== THE TASK ==
The expected answer is every line from the material below that has the word "computer".

-*-

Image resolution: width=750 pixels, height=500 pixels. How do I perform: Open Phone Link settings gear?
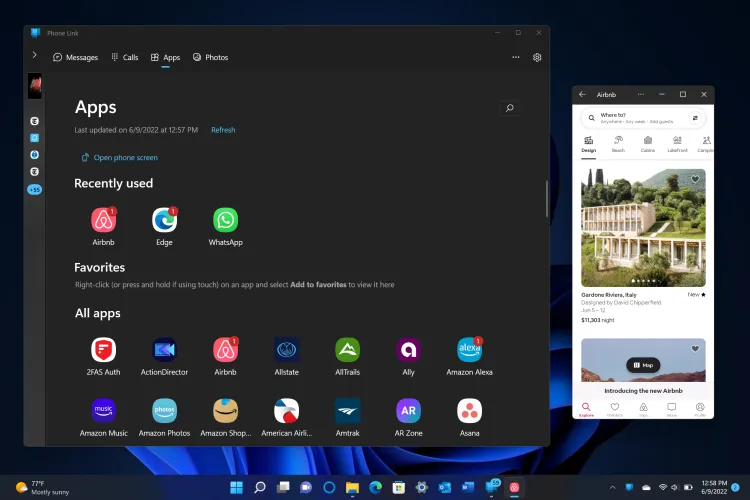pos(537,57)
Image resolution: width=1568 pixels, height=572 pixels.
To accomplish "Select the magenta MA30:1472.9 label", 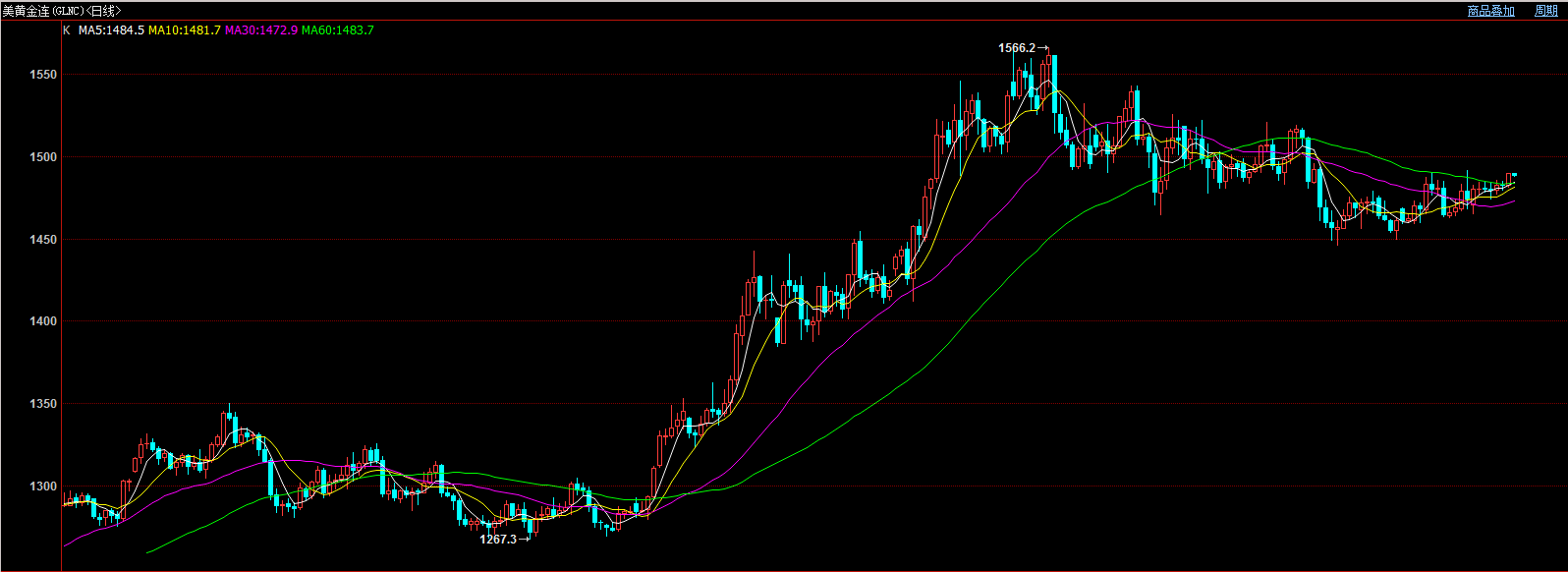I will pos(260,30).

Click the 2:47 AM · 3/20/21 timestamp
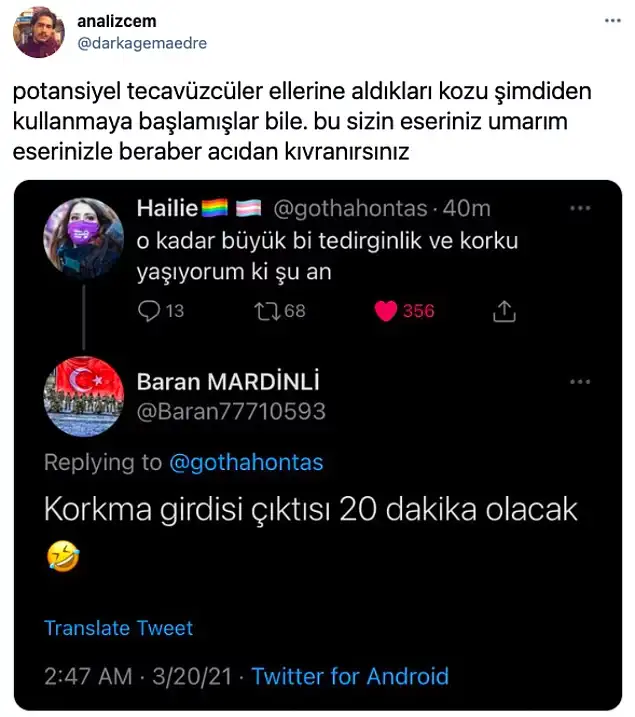(x=138, y=676)
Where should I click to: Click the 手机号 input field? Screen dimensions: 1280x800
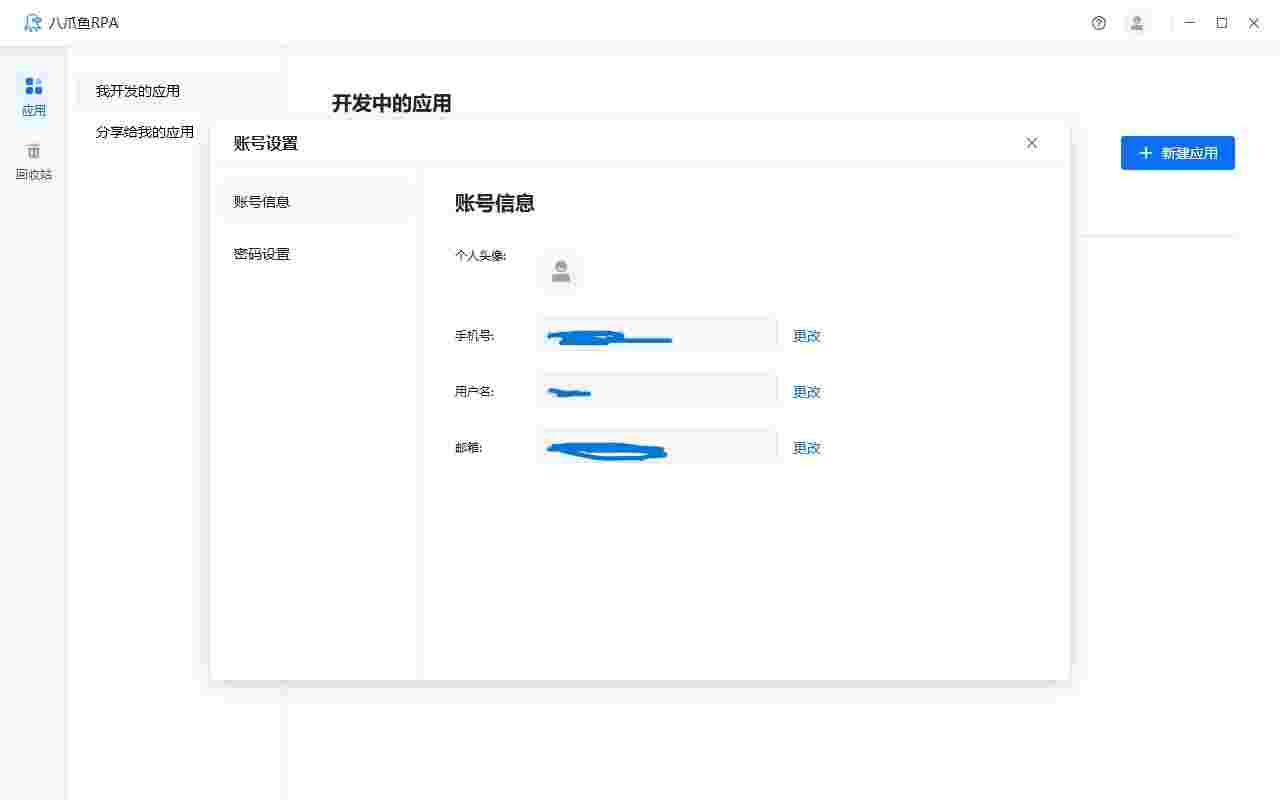[x=657, y=336]
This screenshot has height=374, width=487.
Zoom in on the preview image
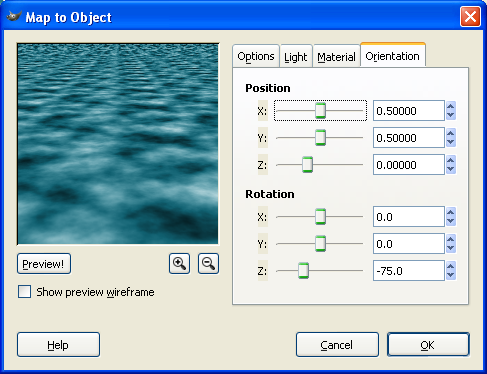click(x=179, y=264)
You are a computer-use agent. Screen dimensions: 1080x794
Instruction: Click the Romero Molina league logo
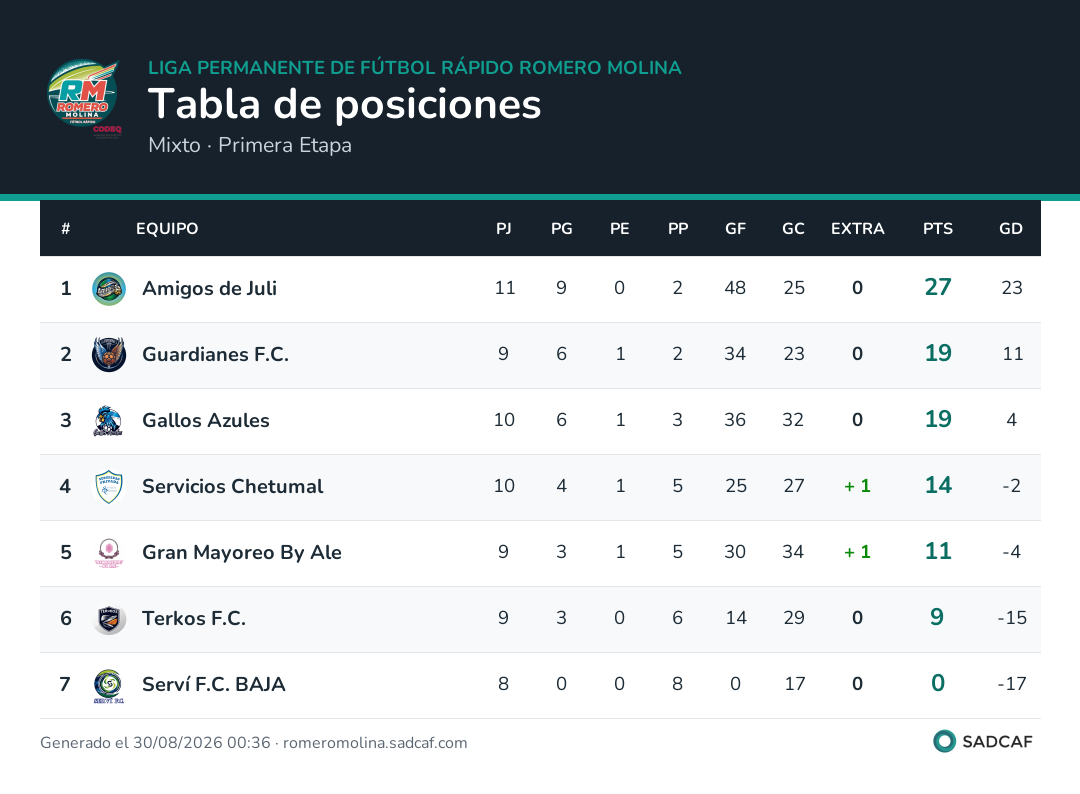(85, 98)
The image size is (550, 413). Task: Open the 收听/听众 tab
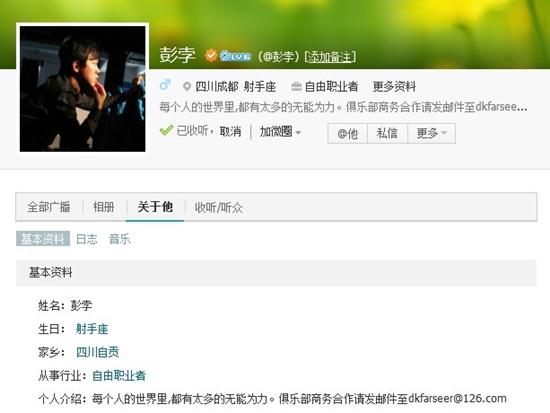219,208
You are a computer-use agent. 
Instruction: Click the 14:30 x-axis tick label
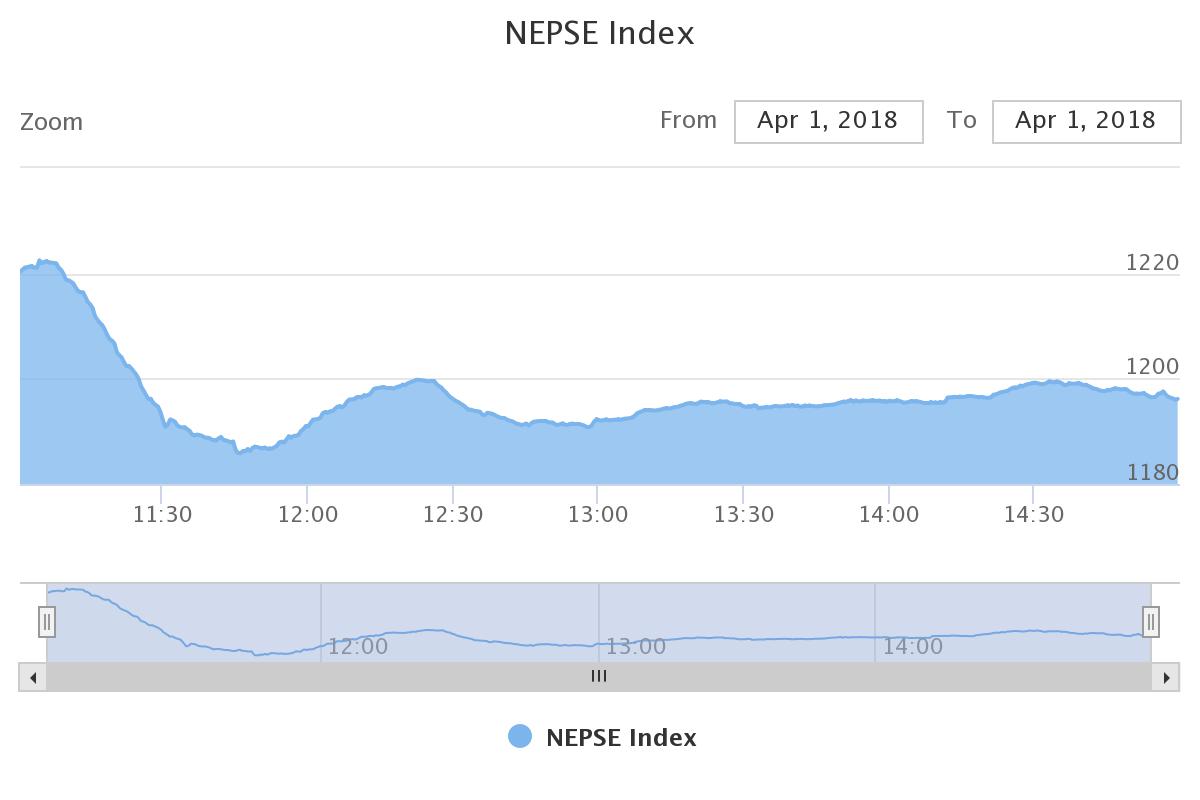click(1034, 515)
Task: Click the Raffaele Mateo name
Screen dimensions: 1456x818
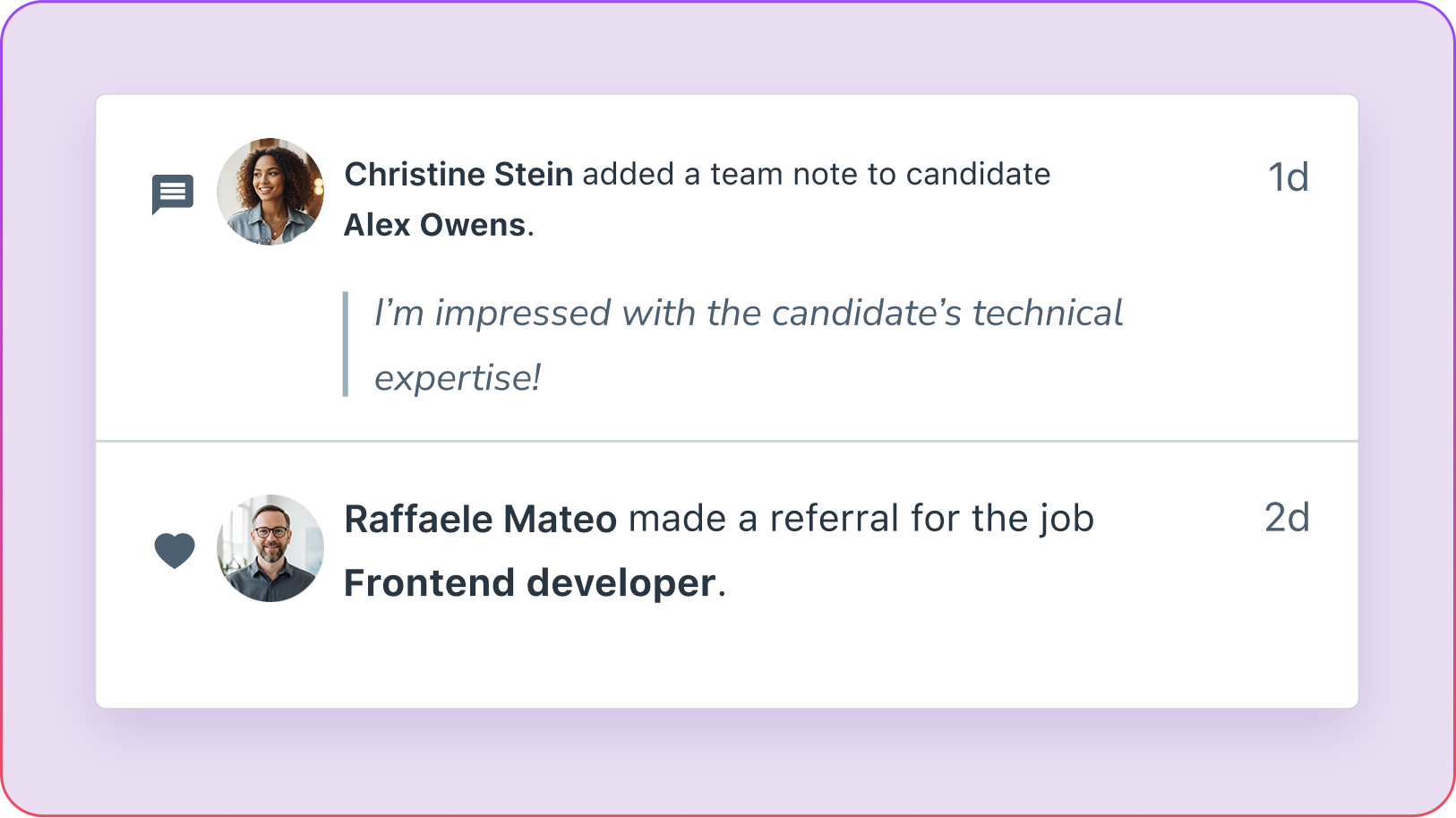Action: point(480,520)
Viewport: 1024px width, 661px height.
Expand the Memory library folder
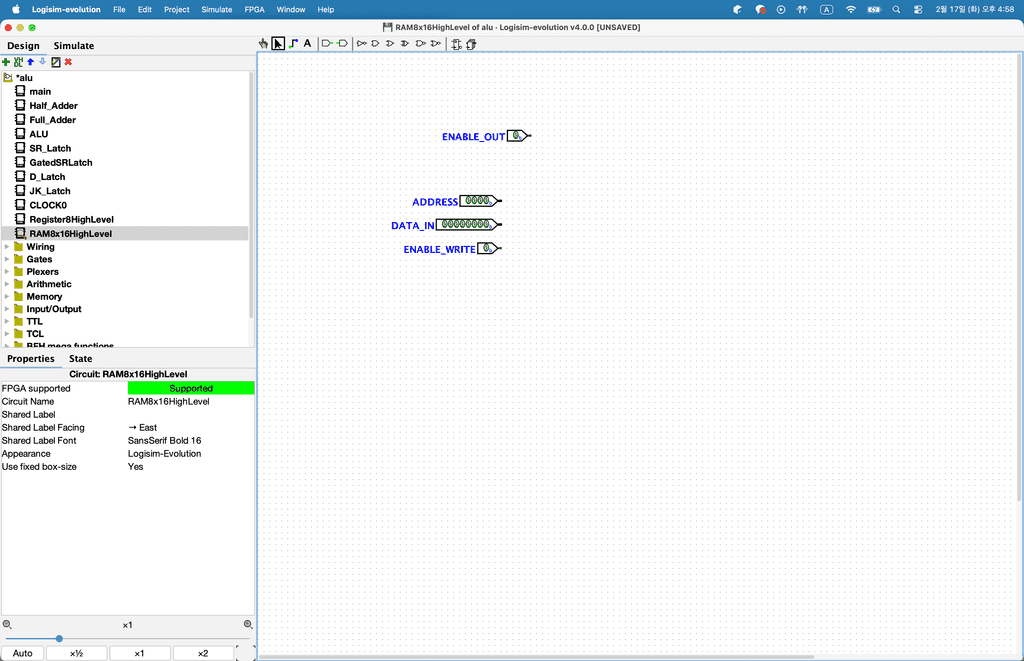pyautogui.click(x=8, y=297)
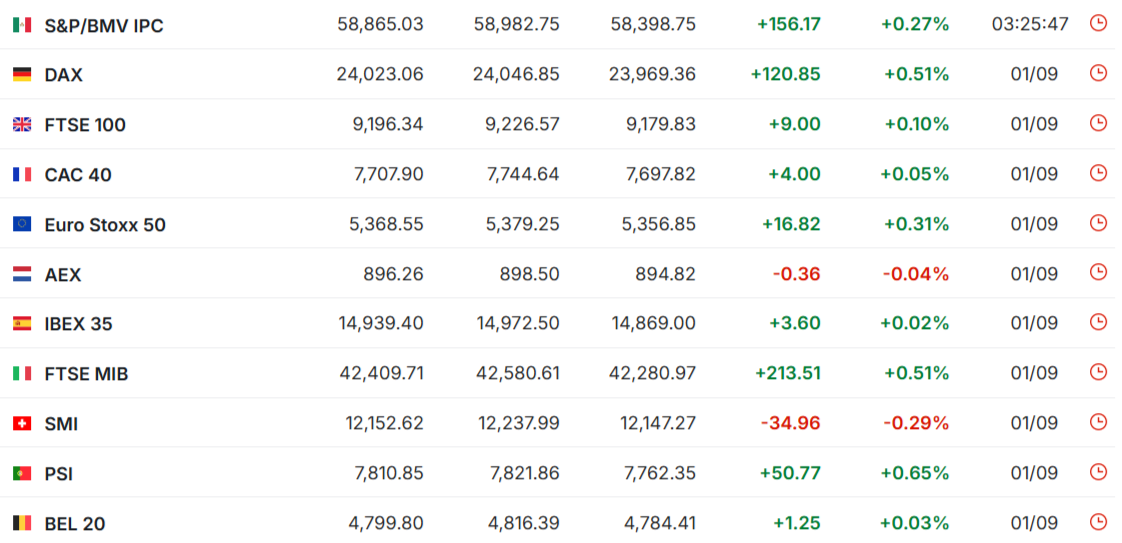Click the clock icon in the AEX row
This screenshot has width=1122, height=543.
click(x=1098, y=273)
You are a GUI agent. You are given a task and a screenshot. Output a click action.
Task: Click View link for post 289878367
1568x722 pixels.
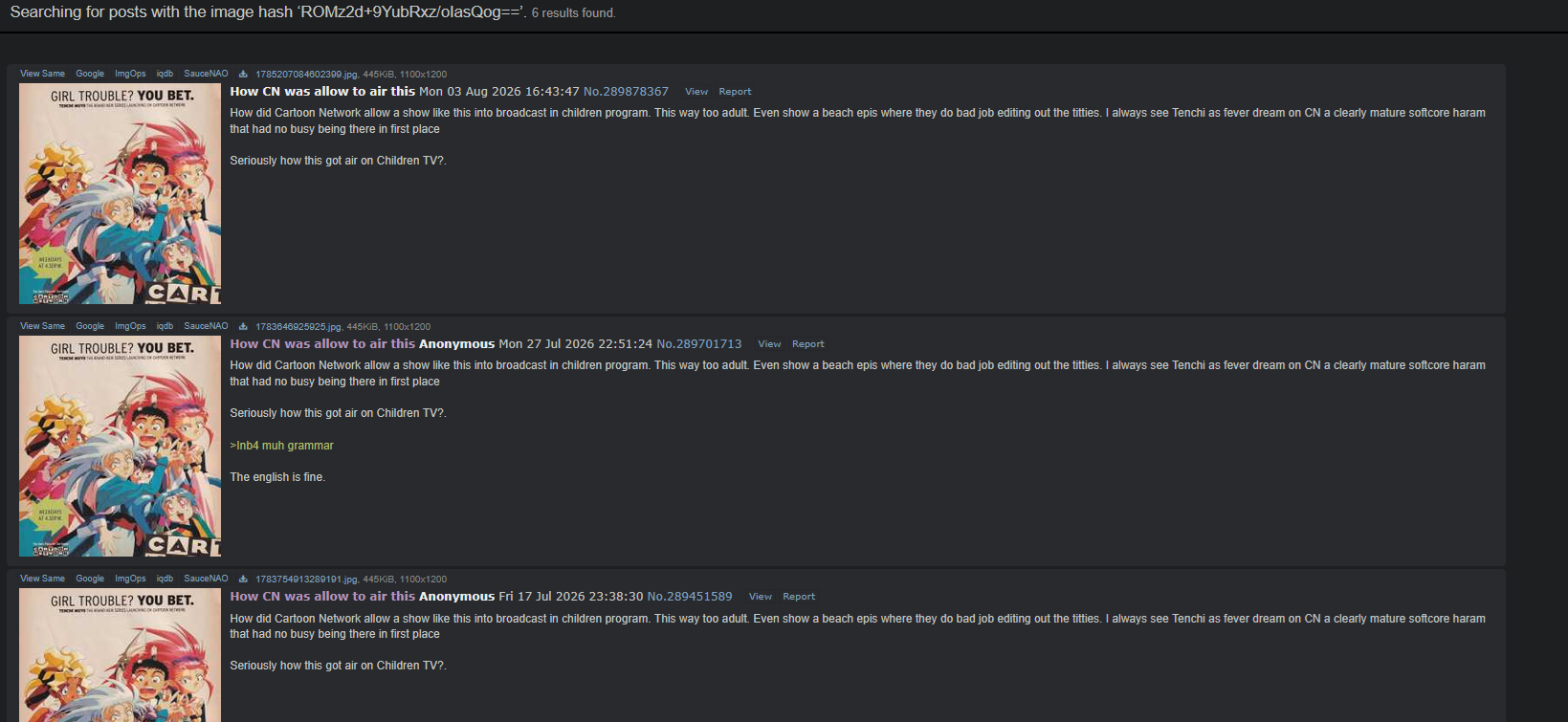[x=696, y=92]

-*-

== SOLUTION FOR THIS EXERCISE ==
You are a computer-use agent. Screen dimensions: 1080x794
You are a computer-use agent. 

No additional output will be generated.